Brink

Who knew that the turnstile-avoiding acrobatic practice known as free running would prove such a boon to gaming? For anyone put off-balance by Mirror’s Edge’s prioritizing of running over gunning, though, Brink lets players wall-hop and vault without ever holstering that grenade launcher. It’s more than a gimmick, less than a genre-defying innovation, but literal and figurative flexibility allows this objective-based shooter to make for higher ground while its competitors duke it out over ever-shrinking FPS real estate.

As a member of either Security or The Resistance, players roam The Ark, a man-made archipelago that began as an eco-conscious experiment, but became humanity’s last, best hope after the planet went from 70 to 99 percent water. Inevitably, civil war ensued; the ongoing details are provided via sturdy but bloodless cutscenes that show off Brink’s rangy, cartoonish character models. These appear at the top of multiplayer and single-player missions alike, which says less about their importance than about Splash Damage’s attempts to dissolve the boundary between on- and offline play. In either mode, completing objectives as one of the game’s four classes—engineer, medic, soldier, or operative—showers players with XP, wardrobe options, and new abilities, but developmentally stunted, bullet-absorbing bots and some unbalanced single-player challenges make certain gamers won’t forget which is which.
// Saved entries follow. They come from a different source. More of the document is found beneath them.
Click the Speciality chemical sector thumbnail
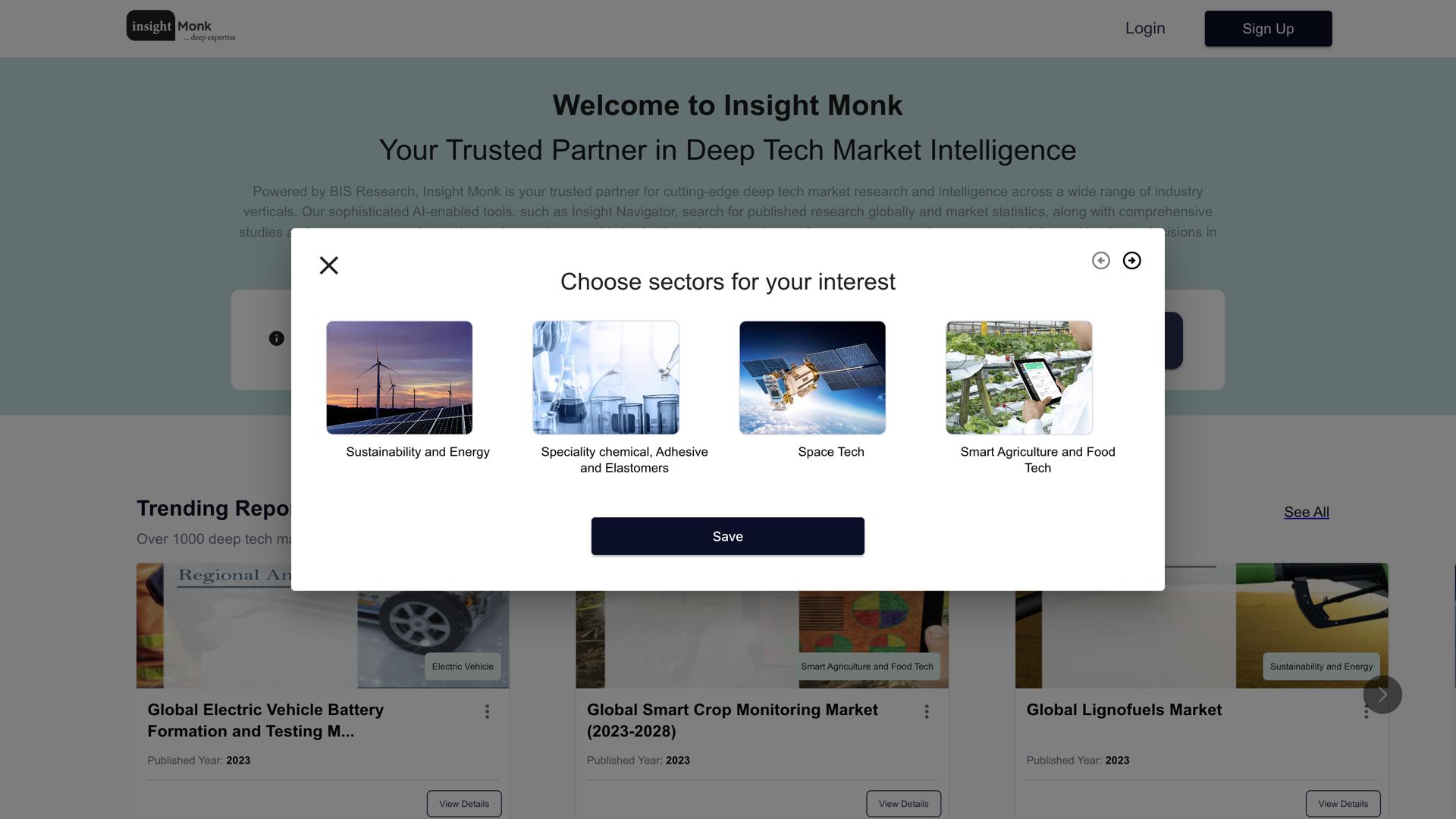1456x819 pixels. 605,377
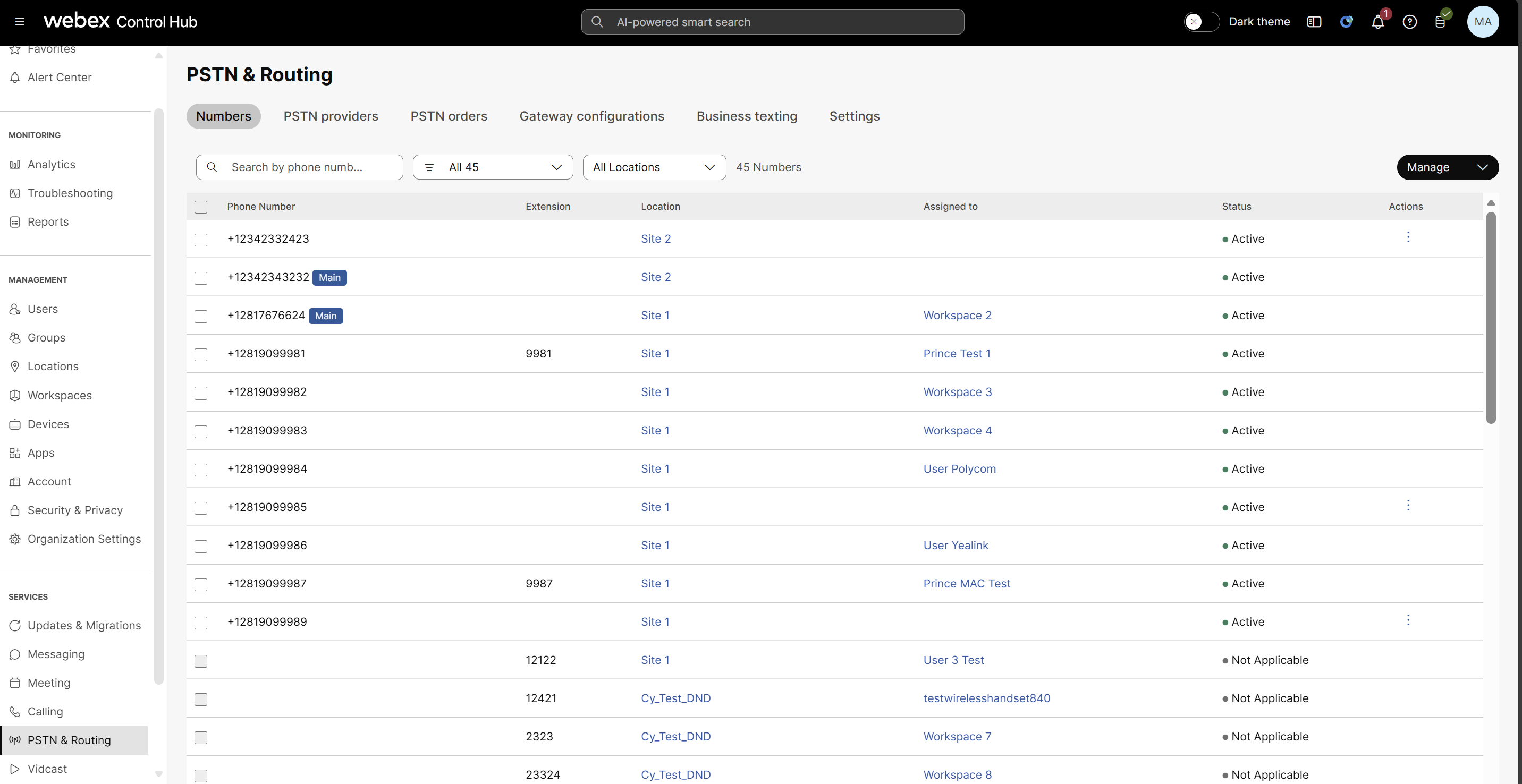Open the PSTN & Routing sidebar icon

[15, 740]
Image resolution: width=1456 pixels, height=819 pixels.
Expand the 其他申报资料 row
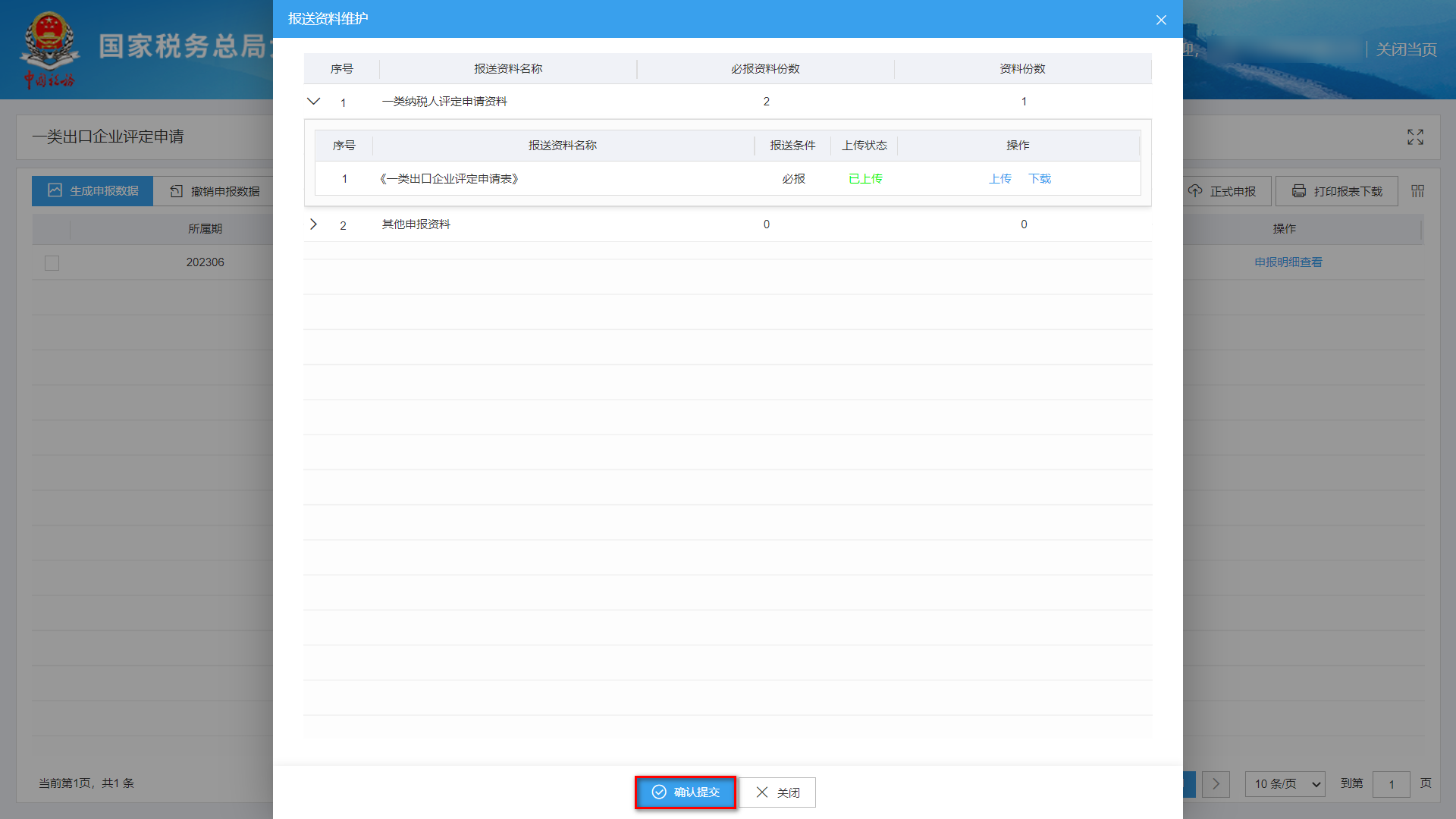point(313,224)
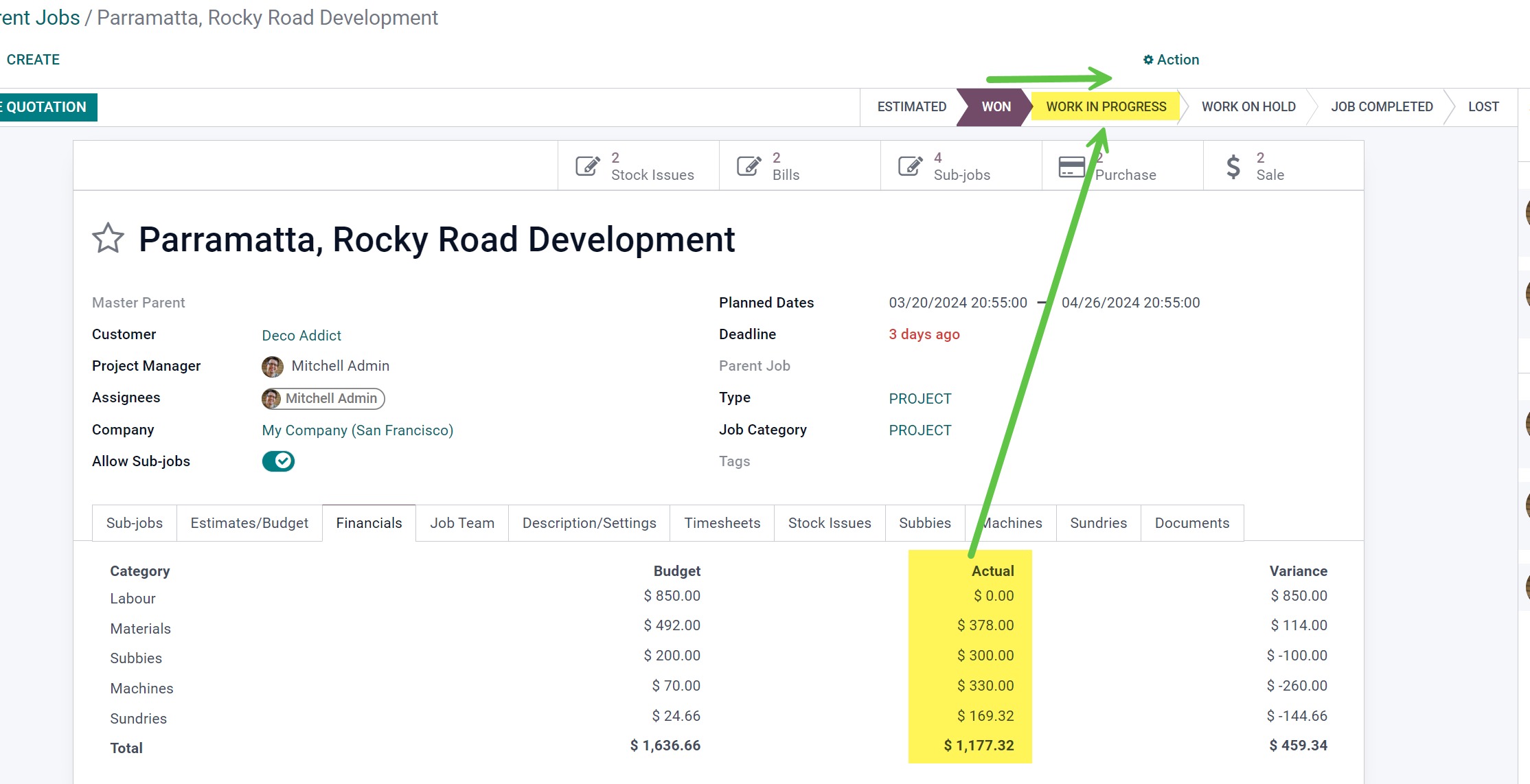The width and height of the screenshot is (1530, 784).
Task: Switch to the Estimates/Budget tab
Action: click(x=249, y=523)
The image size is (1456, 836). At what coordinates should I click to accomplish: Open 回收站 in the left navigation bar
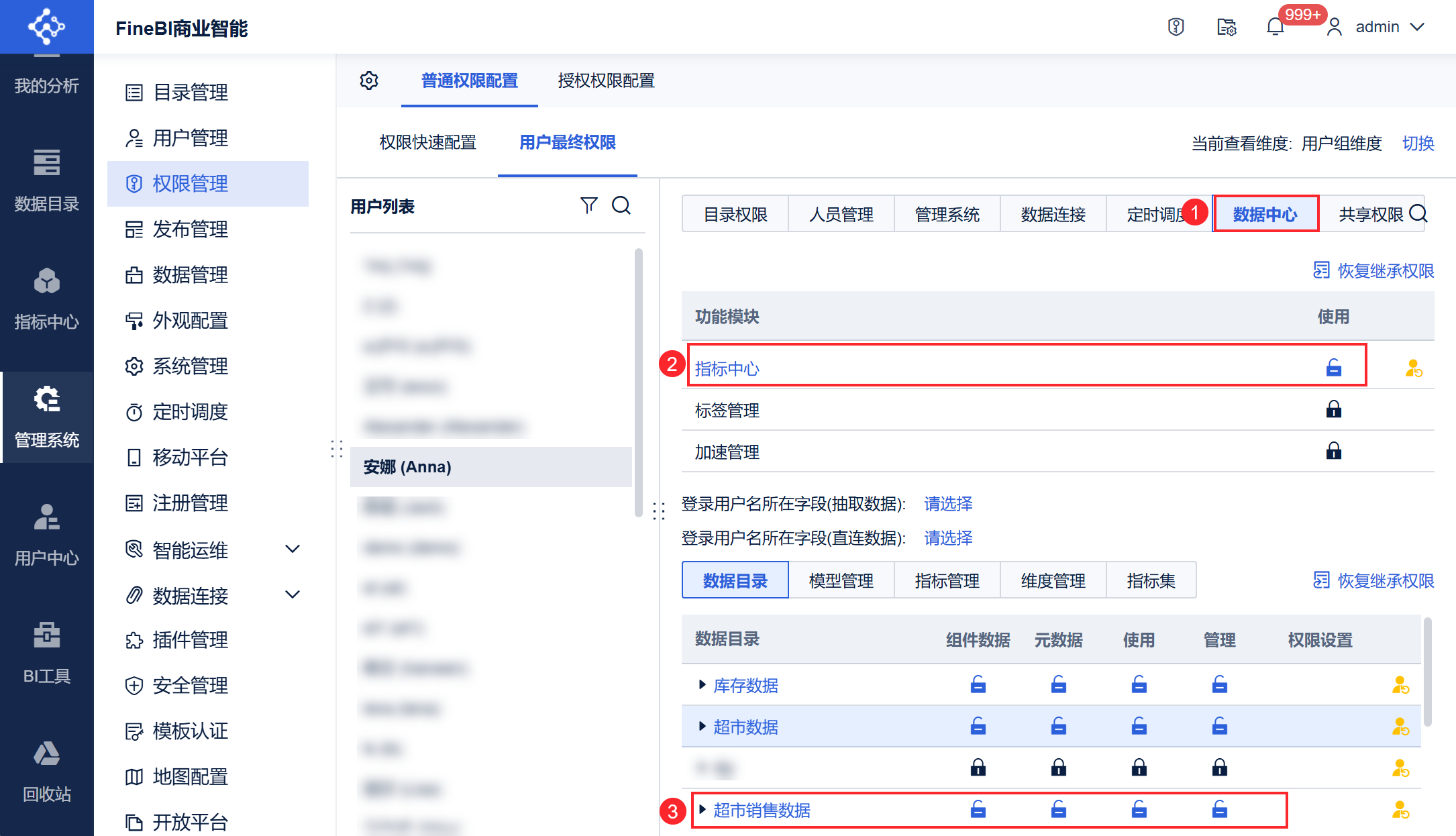(x=46, y=771)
While the opportunities to deck your character out in dystopian finery are many, customization doesn’t stop at the cosmetic. Players can choose from three weight classes (after earning them, naturally), each with its own allotment of health, speed, and weapon load-out. Since a big part of the game’s appeal is holding that left bumper to activate SMART (Smooth Movement Across Random Terrain) in order to slide under obstacles and scrabble up walls, the nearly skeletal light class is the most satisfying. Nothing beats making your way up the side of a crane to construct a death-dealing Gatling turret.

Combat is consistently and gratifyingly chaotic, as the objective system organically builds choke points, and maps reward (or require) a good range of classes. Still, the game isn’t frustration-free: Bulk, unlike class, can’t be adjusted on the fly, escort missions are ludicrous, and the soldier class is underpowered. But a combination of good looks, heavy customization, and frenetic, fluid gameplay gives Brink the edge.